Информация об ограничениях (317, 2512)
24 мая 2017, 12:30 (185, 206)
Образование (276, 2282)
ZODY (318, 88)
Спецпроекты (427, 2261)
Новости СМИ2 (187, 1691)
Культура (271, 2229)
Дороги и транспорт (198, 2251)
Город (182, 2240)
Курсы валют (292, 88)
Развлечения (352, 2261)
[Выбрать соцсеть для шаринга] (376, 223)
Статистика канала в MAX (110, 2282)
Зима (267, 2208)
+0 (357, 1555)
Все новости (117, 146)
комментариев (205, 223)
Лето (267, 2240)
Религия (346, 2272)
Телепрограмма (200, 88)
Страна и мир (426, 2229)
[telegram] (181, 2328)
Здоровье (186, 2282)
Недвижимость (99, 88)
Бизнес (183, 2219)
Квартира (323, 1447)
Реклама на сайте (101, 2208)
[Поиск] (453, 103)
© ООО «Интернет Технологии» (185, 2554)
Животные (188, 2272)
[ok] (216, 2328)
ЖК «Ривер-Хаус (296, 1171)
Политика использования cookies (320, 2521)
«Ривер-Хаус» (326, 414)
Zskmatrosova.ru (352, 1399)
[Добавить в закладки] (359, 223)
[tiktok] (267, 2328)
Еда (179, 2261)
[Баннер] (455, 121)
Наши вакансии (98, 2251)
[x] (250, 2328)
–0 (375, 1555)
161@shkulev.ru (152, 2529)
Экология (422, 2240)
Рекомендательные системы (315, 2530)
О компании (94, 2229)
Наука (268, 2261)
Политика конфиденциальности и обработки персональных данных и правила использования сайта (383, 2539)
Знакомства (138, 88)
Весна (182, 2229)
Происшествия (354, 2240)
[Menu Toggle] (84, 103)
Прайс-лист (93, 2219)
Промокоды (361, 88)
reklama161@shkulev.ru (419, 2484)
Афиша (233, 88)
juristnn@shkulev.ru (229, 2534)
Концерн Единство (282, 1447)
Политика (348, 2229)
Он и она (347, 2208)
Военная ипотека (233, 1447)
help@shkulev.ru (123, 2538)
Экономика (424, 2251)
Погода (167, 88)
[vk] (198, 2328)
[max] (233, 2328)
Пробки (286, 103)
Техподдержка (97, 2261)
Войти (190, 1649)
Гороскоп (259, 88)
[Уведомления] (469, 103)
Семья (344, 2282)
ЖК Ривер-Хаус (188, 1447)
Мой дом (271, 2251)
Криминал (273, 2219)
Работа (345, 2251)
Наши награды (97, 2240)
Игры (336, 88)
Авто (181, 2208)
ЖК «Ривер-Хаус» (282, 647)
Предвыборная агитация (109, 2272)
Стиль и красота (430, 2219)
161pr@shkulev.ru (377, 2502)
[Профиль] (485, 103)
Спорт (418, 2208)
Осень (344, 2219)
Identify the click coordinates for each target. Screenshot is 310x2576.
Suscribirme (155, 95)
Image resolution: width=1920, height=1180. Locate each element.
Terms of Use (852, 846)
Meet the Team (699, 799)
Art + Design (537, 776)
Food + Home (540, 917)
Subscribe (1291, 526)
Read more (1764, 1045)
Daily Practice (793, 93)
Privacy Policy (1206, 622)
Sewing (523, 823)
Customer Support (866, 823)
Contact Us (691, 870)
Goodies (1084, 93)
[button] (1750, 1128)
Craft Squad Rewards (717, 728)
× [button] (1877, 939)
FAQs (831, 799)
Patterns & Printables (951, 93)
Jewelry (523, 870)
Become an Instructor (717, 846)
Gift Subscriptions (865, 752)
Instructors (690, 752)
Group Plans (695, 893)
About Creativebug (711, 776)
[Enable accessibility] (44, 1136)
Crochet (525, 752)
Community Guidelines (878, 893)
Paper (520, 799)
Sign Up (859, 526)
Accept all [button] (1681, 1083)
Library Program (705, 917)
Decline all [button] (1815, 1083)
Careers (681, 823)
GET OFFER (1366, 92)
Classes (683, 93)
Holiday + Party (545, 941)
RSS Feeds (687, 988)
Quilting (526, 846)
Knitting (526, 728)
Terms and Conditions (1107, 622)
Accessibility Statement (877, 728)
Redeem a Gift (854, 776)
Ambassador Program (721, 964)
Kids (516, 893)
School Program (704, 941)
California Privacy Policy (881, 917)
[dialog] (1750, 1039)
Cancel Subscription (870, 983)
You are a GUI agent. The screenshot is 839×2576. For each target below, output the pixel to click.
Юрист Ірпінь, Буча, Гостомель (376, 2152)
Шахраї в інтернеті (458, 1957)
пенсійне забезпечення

——

Task details: Read the entries above and find each line holding the word "использования". Copy it out.

Your response:
Политика использования cookies (320, 2521)
Политика конфиденциальности и обработки персональных данных и правила использования сайта (383, 2539)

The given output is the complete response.